Public cloud is still a niche market, it is an interesting and innovative niche but it remains a niche at the moment. Now, enterprises are more interested to realize integrated stacks and build private clouds to consolidate, rationalize and simplify their IT, I’m sure they will start here and then they will approach the public with an hybrid model in a future (at least 2012).

To recap all about cloud the best thing I found in these days was a Dilbert comic strip.

VDI

Will 2011 be the year of VDI? NY (no or yes).

What is the difference between ’10 and ’11? More robust VDI software stacks?

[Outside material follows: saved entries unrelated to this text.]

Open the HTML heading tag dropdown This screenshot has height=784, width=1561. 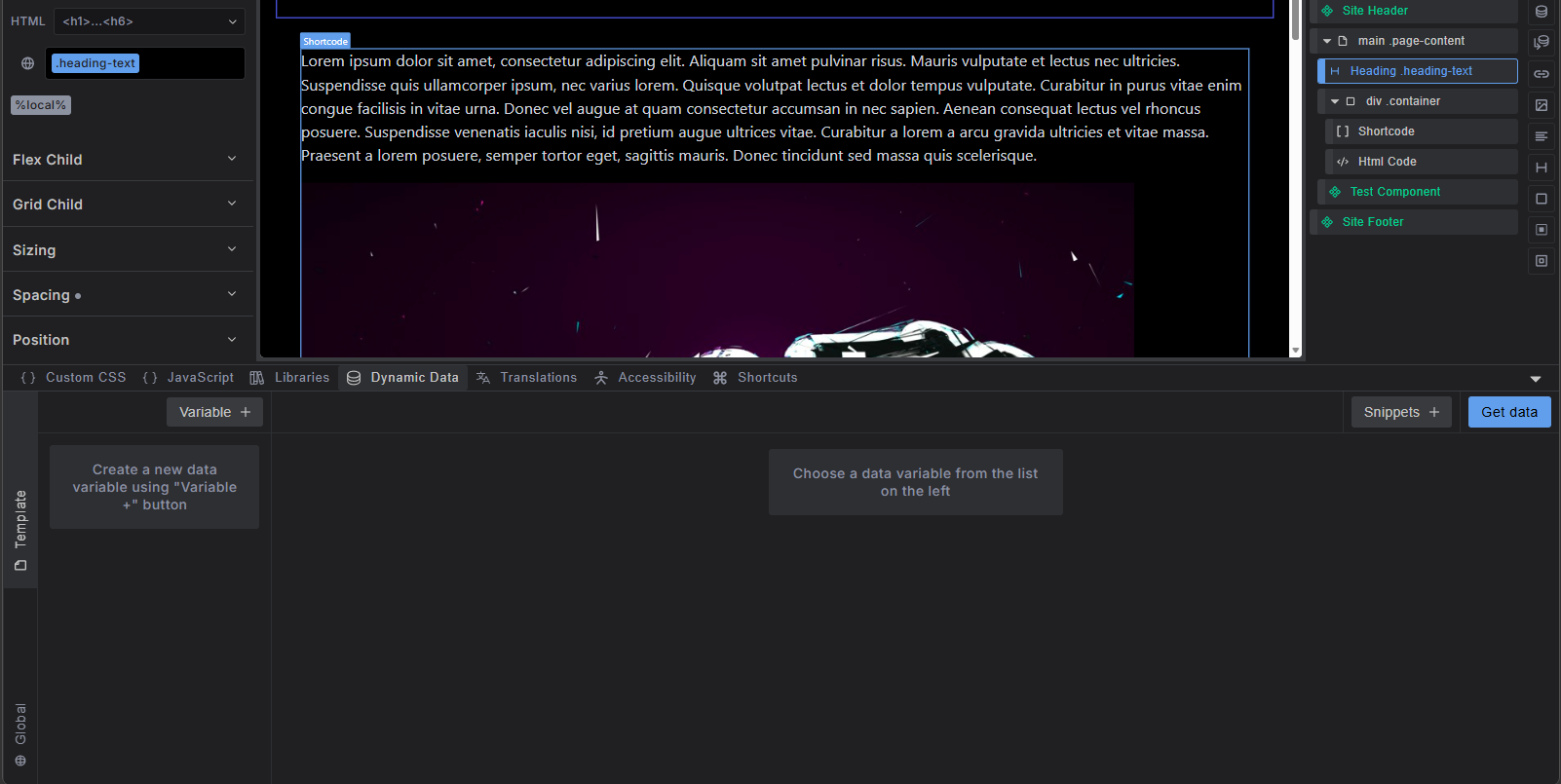click(x=149, y=21)
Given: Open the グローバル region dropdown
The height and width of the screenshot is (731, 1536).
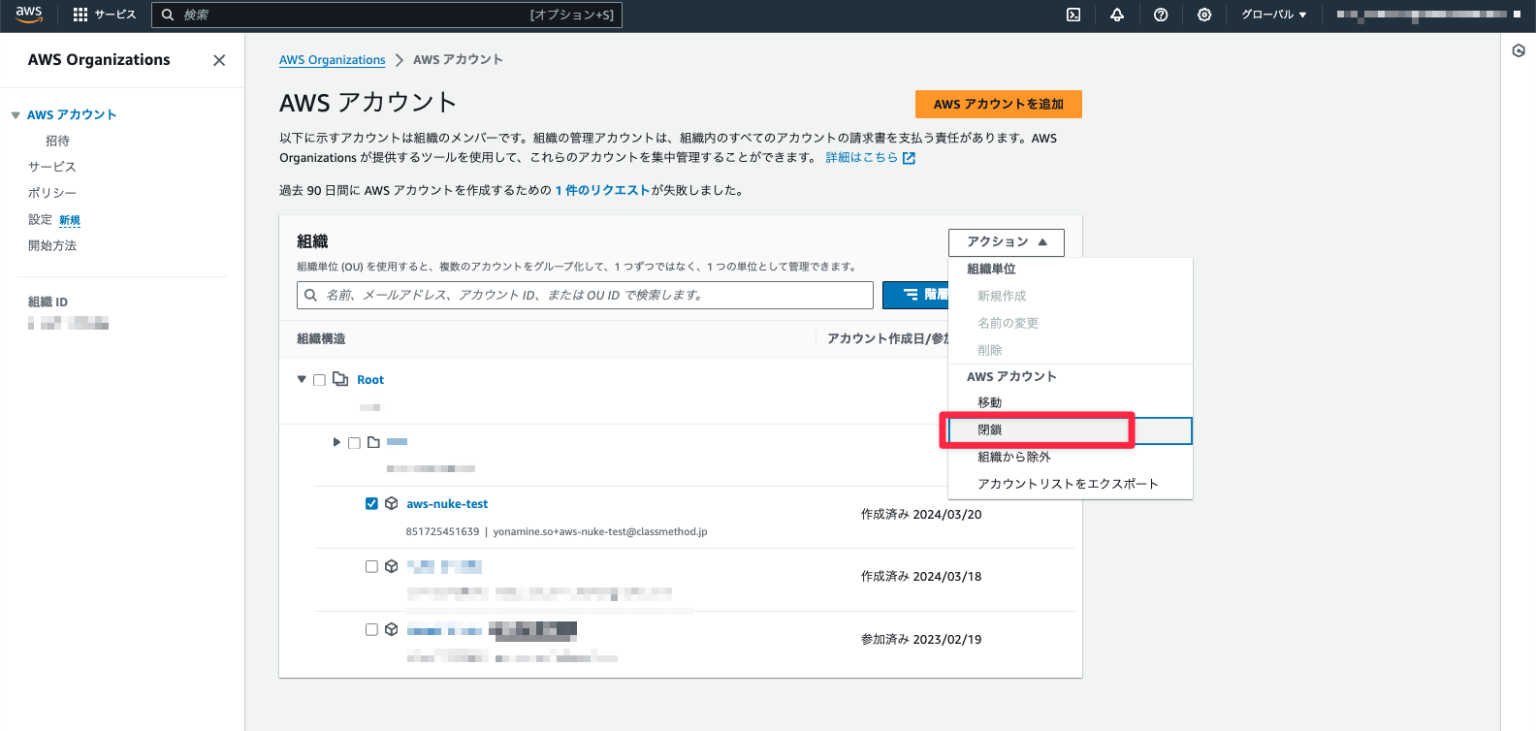Looking at the screenshot, I should [1272, 14].
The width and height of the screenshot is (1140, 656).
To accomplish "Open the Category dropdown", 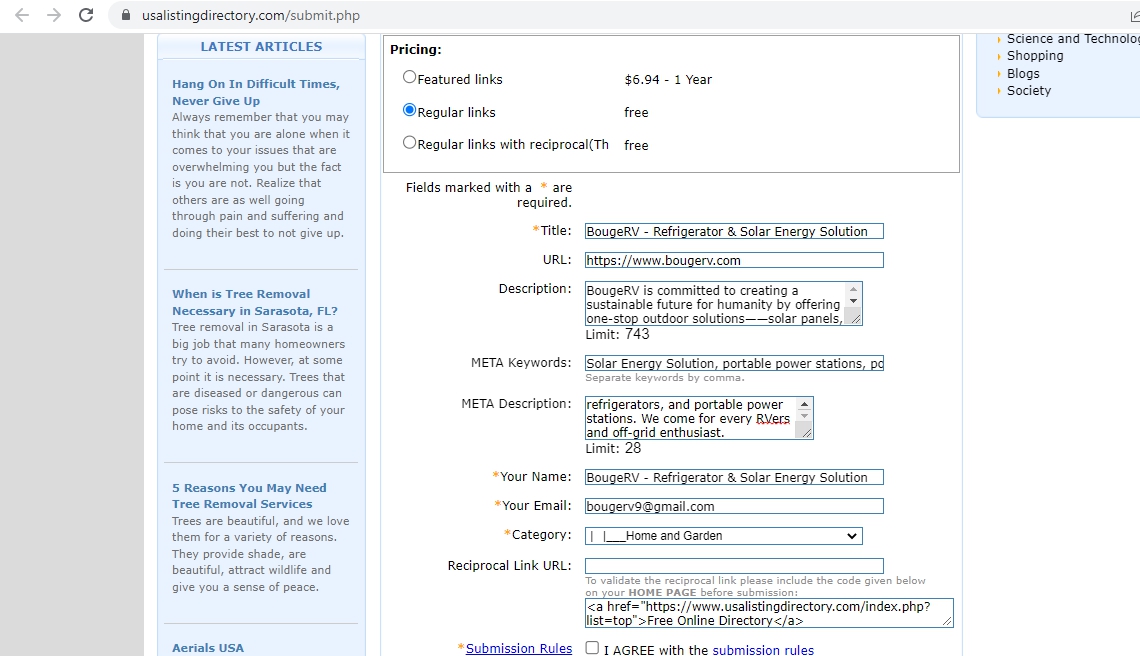I will tap(723, 536).
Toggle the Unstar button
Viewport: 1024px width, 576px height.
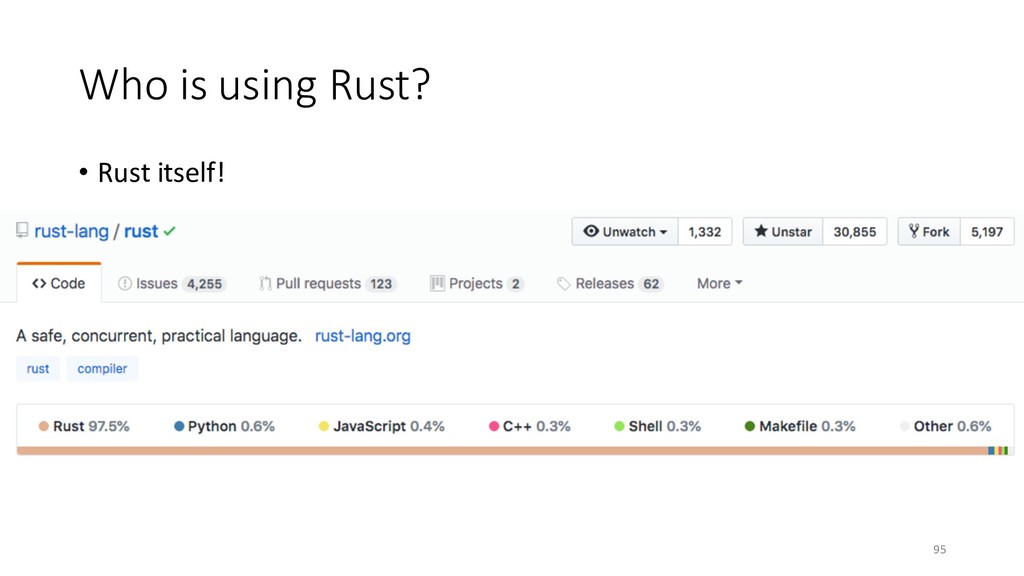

Better technologies to store PC VMs?

VDI is all about TCO, the TCO model with recent technologies (with big/huge desktop numbers) is already good and nothing has changed. Probably the prediction is based on the huge number of PoCs (Proof of Concepts) made last year, I think many (sales) people would like to monetize some of their work about VDI so the push continue.

Another problem for VDI adoption in the next future will be the new mobile platforms. Tablets (not only from Apple) will invade the market; many players are already developing alternative Apps to deal from within the tablets, without taking in account that many new enterprise applications are web apps!

The main risk is to swap the PC installed base with tablets before a serious VDI (and relative thin clients) adoption because they are simpler to use, cheaper and nearly unmanaged devices! (And we go back to talk about cloud again… mobile devices are cloud ready, VDI is not!

storage

The hottest IT segments this year (no surprise) will remain storage. From the vendors point of view: Xiotech and Pillar are still on the market to be acquired and many big vendors need to complete their products lineup/stacks. On the other side data is growing and growing and enterprises want solutions to better deal with their data.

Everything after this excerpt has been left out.